Oberhalb des Großen Teiches, immerhin noch auf 1236m Höhe, blicken wir weit in das Land der Schlesier, nach Polen. Die weißen Kumulus werden dichter. Eine Bastion aus vier Felsengipfel unter uns. Dann tauchen vor uns der Mittagsstein/ Slonecznik auf. Eine seiner Steinsäulen schaut wie ein Menschenkopf geformt weit ins Land. Ähnlich unseres "Alten vom Berge" auf den Kästeklippen über dem Okertal, schaut dieser auf die Gegend um Krumhübel / Karpacz. Apfel-Esspause ist angesagt. Wir finden Platz auf einem der umherliegenden Granitfelsen. Meinen Apfel habe ich schon zu lange im Rucksack umher getragen. Mohl ist er auf einer Seite, so landet er bald, nur ein wenig angenagt, im dichten Latschengewirr. Beim Fotografierrundgang um den Mittagsstein stoße ich auf eine in den Latschen versteckte Steinbank. Hier hockt ein Wanderpärchen. Glück haben sie gehabt, denn der angenagte Apfel flog in ihre Richtung. Sie betrachten ganz entspannt die vor ihnen liegende Landschaft. Etwas unsicher betrachte ich die Beiden trotzdem. Von hier ist der Gipfel der Schneekoppe noch zu sehen. Ein junges Pärchen kommt von der Gegenseite angewandelt. Ein Traumpaar von jugendlichen Hippies. Sie den linken Arm bis über die Schulter, am Hals auslaufend, tätowiert. Ihre Haarpracht zu einem wankenden, gewickelten Turm aufgebaut. Zwei Wanderstöcke in den Händen. Der Rucksack hängt statt auf dem Rücken auf ihrem kleinen Hintern. Ihr junger Begleiter ähnlich, nur ohne Tätowierung, doch mit einer Haarpracht aus verfilzten Zöpfen. Glücklich erscheinen mir die beinen Exoten, wie sie da stehen und den Weiterweg besprechen. Bald streben sie, die junge Dame mit Stockeinsatz vorneweg, weiter in Richtung Schlesier Baude. Auch für uns wird es Zeit aufzubrechen.

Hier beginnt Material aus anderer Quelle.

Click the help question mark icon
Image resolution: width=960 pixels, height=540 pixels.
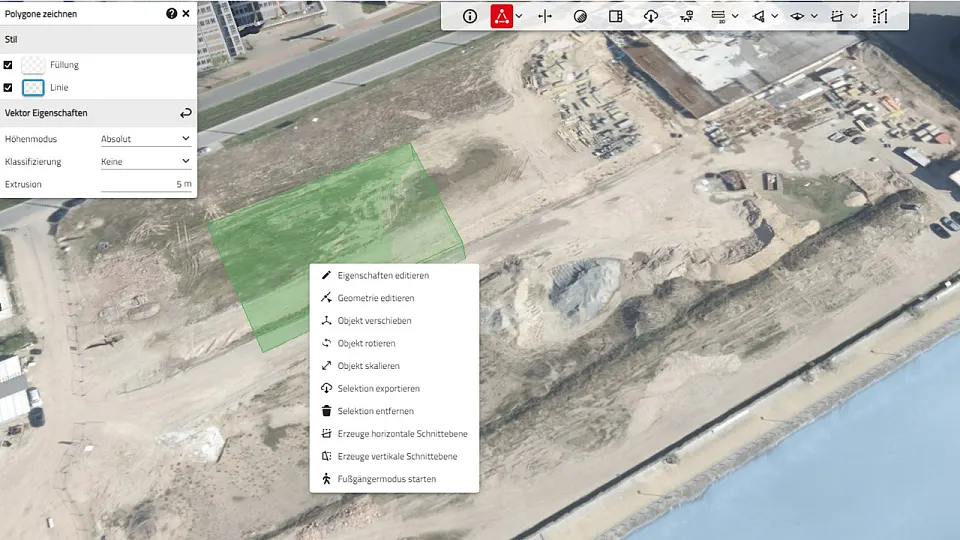click(x=171, y=14)
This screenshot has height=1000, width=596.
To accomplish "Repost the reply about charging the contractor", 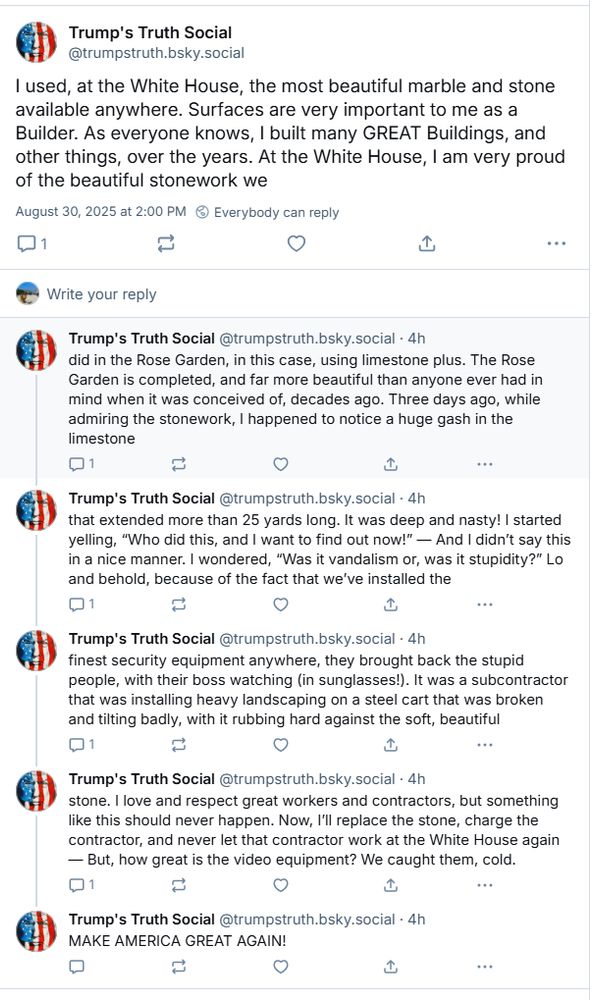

Das Schild: Spindlerrova, 3,5 km, mit einem Bus-Emblem dahinter, zeigt uns die Richtung. Holperig, mit dicken Steinen durchsetzt zieht unser Weg auf der Höhenlinie bleibend gen Westen. Gelbe Moor-Wiesen, rotlaubige Heidelbeersträucher, die obligatorischen Latschenkiefer, vereinzelt bizarre alte verwitterte Hölzer, stehend oder liegend dazwischen, so weist uns die helle Linie der granitenen Steine des Wanderweges die Richtung. Nicht nur uns, sondern auch den schon längst Dagewesenen ist das alles etwas zu polterig. Ein getretener ebener, sandiger Pfad neben den Wackersteinen des Weges zeigt das an. Dieser für den Wanderer doch etwas zu grob ausgefallene "Steinernde Pfad" ist in die Jahre gekommen. So schaukeln wir, wie Lasten tragende Kamele der Wüste, mal von Stein springend, tretend, steigend, dann wieder ausweichend auf dem sandigen Pfad, der Spindlerbaude zu. Die drei Damen vor uns verwenden die gleiche Taktik wie wir. Manchmal kommen wir ihnen etwas näher, dann sind wir es, die auf dem gleichen Abschnitt des Weges die selben Probleme haben. Dann sind die Drei gleich wieder weit voraus. So zieht sich der Weg und mit ihm die Zeit um manche Kurve. Kurz vor den grünen Dächern der Spindlerbaude verändert sich plötzlich der Wanderweg, wird wieder zu einem dem man den Namen geben kann. Noch etwas Besonderes fällt auf, plötzlich tauchen zwischen dem Heidelbeerkraut die blauen Blüten des Schwalbenwurz-Enzian auf. Es sind die ersten Blüten die wir auf dem Weg von der Schneekoppe bisher in dieser grandiosen moorigen Berglandschaft des Riesengebirges, am Anfang des September, gefunden haben. Im Rückblick betrachtet, wenn man wie wir mit heiler Haut und ohne schmerzenden Knien in der Spindlerbaude angekommen ist, ja, dann kann man mit offenem Herzen und freier Seele, sagen: "Eine wunderschöne Tagesreise haben wir erlebt".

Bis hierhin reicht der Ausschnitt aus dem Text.